Retype, character for character, the line containing "Run dependencies via line 11 gutter arrow" along with each line after it through the end of the data, and only those.
[Opening SOURCE DATA section]
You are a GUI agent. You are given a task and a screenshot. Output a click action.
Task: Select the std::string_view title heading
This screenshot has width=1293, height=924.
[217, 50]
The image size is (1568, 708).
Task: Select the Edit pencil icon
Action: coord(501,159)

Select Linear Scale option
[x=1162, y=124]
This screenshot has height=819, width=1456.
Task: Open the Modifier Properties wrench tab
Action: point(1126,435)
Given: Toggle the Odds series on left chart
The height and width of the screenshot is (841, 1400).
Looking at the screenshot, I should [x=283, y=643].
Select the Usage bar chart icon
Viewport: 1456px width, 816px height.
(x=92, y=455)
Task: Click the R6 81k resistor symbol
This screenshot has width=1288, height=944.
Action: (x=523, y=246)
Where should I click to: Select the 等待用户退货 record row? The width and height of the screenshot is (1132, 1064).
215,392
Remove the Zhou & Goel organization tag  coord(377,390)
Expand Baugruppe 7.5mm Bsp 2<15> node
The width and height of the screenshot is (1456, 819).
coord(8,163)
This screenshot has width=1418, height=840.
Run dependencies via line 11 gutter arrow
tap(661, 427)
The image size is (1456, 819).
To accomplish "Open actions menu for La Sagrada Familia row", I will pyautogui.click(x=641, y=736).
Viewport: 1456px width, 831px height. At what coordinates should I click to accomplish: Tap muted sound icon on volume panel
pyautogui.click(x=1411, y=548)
[Closing SOURCE DATA section]
▶ **REPLY**
Run dependencies via line 11 gutter arrow
tap(661, 427)
The image size is (1456, 819).
To accomplish "Open actions menu for La Sagrada Familia row", I will pyautogui.click(x=641, y=736).
Viewport: 1456px width, 831px height. At what coordinates should I click to accomplish: Tap muted sound icon on volume panel
pyautogui.click(x=1411, y=548)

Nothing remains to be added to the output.